Provided by: primus_0~20150328-17_amd64
NAME
primusrun - run an application on a discrete NVIDIA video card
SYNOPSIS
primusrun command
DESCRIPTION
Primus implements low-overhead local-only client-side OpenGL offloading via GLX forking. It is currently intended to be used alongside Bumblebee and provides a drop-in replacement for optirun (i.e. "primusrun").
VARIABLES
The following is a list of environment variables affecting primus library that may be relevant for end users: PRIMUS_SYNC Readback-display synchronization method (default: 0) 0: no sync, 1: synced, display previous frame, 2: synced, display latest frame PRIMUS_VERBOSE Verbosity level (default: 1) 0: only errors, 1: warnings, 2: profiling PRIMUS_DISPLAY The secondary Xorg server display number (default: :8)
EXAMPLES
primusrun glxgears -info Runs the graphics demo supplied by mesa-utils to confirm whether the discrete card is being used for GL rendering.

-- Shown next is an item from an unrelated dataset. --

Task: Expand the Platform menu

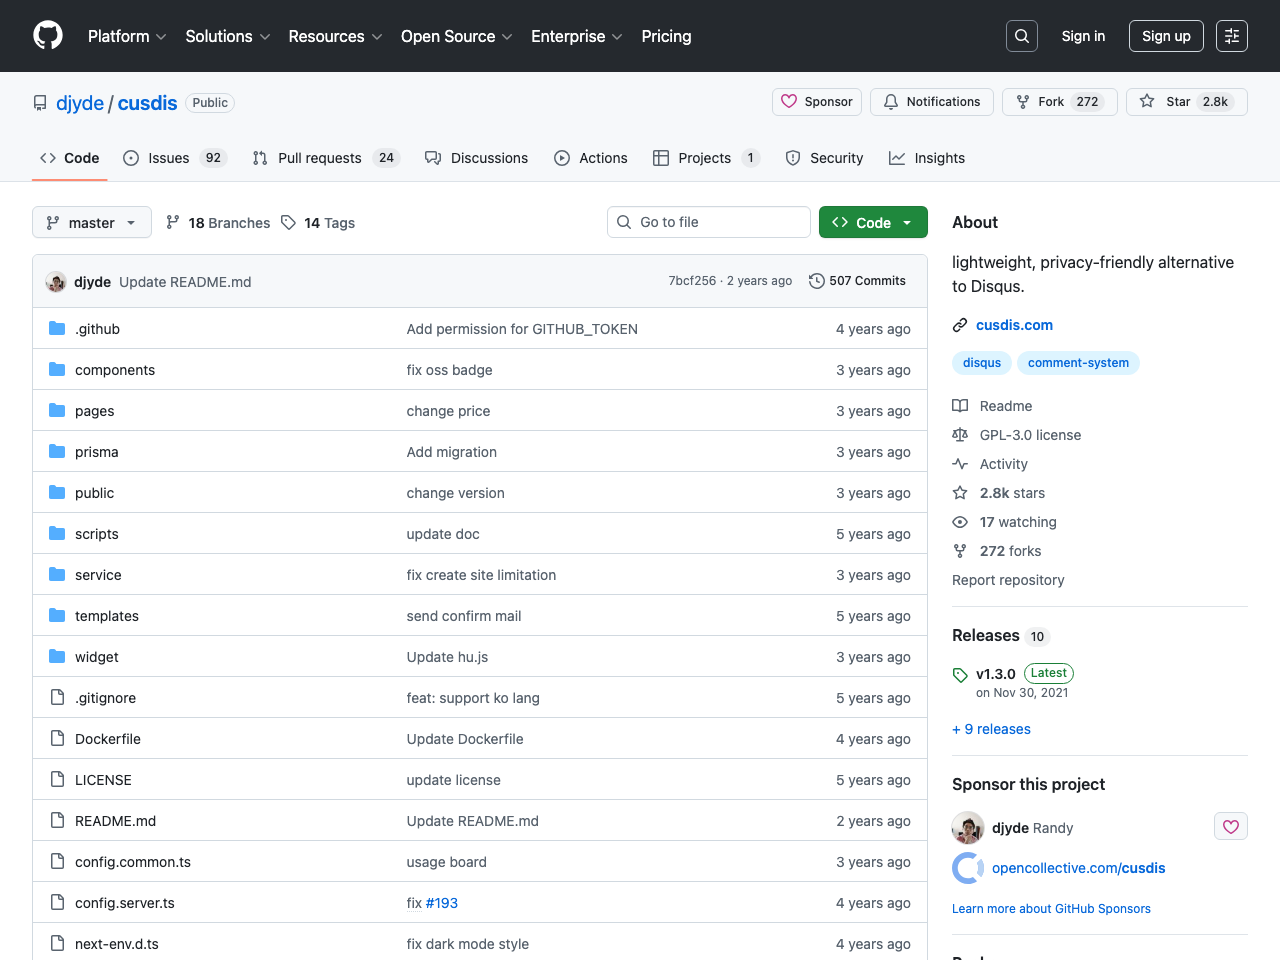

PRIMUS_VERBOSE=2 primusrun glxgears Runs the graphics demo supplied by mesa-utils with verbose output from primus. vblank_mode=0 primusrun glxgears Disable vblank synchronisation, typically used for benchmarking purposes.
ISSUES
Since compositing hurts performance, invoking primus when a compositing WM is active is not recommended. If you need to use primus with compositing and see flickering or bad performance, synchronizing primus' display thread with the application's rendering thread may help. PRIMUS_SYNC=1 primusrun ... This makes primus display the previously rendered frame. Alternatively, with PRIMUS_SYNC=2 primus will display the latest rendered frame, trading frame rate for reduced visual latency.